Trotzdem war es für uns sehr ungewohnt im Zelt zu übernachten. Außerdem waren wir zwar
körperlich erschöpft, wenn wir im Nachtlager angekommen waren, hatten aber oft genug Zeit,
über die Eindrücke des Tages umfassend nachzudenken.
Erstes Camp
Ein bisschen unglücklich war es auch, dass wir die Reise gerade zu Beginn der Regenzeit
­gebucht hatten. Tagsüber war das insofern von Vorteil, weil es nicht übermäßig heiß war und
somit angenehmen zum Wandern. Nachts hingegen regnete es sehr stark, so dass auch bald
unser Zeit feucht wurde und damit auch alle Kleidungsstücke, die wir mitgenommen hatten.

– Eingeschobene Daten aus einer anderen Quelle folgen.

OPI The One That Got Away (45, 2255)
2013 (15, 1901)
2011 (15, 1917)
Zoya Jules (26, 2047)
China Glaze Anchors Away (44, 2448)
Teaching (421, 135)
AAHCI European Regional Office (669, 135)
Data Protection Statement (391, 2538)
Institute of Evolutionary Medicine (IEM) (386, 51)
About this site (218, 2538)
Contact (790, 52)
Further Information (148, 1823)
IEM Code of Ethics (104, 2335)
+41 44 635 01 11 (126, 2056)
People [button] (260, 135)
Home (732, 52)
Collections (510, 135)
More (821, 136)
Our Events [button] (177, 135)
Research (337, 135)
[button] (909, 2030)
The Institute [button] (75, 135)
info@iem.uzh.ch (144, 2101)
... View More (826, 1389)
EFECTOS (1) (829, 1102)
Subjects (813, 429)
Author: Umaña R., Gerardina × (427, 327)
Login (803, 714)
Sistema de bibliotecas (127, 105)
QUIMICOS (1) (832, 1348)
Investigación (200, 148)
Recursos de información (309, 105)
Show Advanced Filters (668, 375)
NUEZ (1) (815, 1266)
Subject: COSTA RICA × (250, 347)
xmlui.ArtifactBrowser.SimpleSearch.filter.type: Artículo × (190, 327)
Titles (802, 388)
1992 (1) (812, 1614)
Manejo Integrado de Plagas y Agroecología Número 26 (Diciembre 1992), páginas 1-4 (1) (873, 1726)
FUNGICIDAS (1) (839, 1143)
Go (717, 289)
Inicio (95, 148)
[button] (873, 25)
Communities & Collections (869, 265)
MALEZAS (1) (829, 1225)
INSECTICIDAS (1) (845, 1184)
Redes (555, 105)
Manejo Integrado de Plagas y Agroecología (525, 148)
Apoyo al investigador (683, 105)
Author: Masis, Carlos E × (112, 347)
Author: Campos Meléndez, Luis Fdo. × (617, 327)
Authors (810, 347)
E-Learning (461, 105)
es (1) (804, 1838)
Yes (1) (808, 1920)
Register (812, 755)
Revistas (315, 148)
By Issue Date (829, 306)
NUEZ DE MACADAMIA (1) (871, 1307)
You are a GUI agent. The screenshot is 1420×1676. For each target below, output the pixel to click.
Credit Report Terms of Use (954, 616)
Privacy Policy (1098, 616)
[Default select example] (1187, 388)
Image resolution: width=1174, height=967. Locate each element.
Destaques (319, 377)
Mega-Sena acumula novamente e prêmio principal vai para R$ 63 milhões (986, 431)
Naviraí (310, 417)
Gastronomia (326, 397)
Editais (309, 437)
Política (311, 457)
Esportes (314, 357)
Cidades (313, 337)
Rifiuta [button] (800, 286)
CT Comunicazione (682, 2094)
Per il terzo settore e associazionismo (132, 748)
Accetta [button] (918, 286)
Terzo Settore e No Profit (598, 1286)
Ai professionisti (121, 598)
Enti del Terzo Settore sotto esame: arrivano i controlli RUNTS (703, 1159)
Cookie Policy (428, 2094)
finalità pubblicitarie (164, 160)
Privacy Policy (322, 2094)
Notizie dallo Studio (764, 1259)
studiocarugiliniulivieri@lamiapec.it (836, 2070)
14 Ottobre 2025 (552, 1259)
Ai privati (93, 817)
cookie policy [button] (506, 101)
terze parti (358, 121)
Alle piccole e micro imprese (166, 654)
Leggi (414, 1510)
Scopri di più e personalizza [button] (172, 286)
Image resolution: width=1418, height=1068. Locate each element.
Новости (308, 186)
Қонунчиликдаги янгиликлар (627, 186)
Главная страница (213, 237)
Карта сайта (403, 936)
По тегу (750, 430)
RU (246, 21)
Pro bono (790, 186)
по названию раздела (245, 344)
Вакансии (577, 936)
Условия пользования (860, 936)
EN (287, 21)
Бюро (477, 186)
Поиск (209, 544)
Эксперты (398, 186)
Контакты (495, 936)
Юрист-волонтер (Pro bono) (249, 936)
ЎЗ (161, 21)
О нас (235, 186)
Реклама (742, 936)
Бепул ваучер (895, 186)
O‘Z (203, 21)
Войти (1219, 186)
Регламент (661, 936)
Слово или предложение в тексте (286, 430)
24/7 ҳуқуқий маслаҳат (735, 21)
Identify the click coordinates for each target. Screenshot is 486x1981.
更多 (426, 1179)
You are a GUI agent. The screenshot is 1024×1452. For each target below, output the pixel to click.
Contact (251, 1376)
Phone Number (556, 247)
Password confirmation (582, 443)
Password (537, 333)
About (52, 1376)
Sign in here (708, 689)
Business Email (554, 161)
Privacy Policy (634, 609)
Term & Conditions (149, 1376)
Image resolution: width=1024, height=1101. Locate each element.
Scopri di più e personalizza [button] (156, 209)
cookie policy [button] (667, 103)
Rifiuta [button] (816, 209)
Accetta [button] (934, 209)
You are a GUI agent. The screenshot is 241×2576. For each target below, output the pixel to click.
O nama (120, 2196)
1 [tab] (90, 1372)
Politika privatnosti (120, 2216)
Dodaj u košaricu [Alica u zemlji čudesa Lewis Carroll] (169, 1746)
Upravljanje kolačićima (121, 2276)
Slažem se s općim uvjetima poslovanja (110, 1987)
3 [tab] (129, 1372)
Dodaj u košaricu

Zudem habe ich mit einer Körpergröße von fast zwei Metern das Problem, dass ich mich in
einem zwei Meter langen Zelt kaum ganz ausstrecken kann, ohne dass der Schlafsack oben am
Kopf oder unten an den Füßen nass wird. Neben dem Regen wurde es auch schon recht frisch
nachts, was aber unser treuer Koch dadurch ein wenig kompensierte, dass er uns eine „Schlafe­
flasche“ (Originalton!) gebracht hat. Diese entpuppte sich als eine herkömmliche Plastik­
flasche, die mit warmen Wasser gefüllt war und somit den Fußraum des Schlafsacks sofort auf
kuschelige Betriebstemperatur brachte.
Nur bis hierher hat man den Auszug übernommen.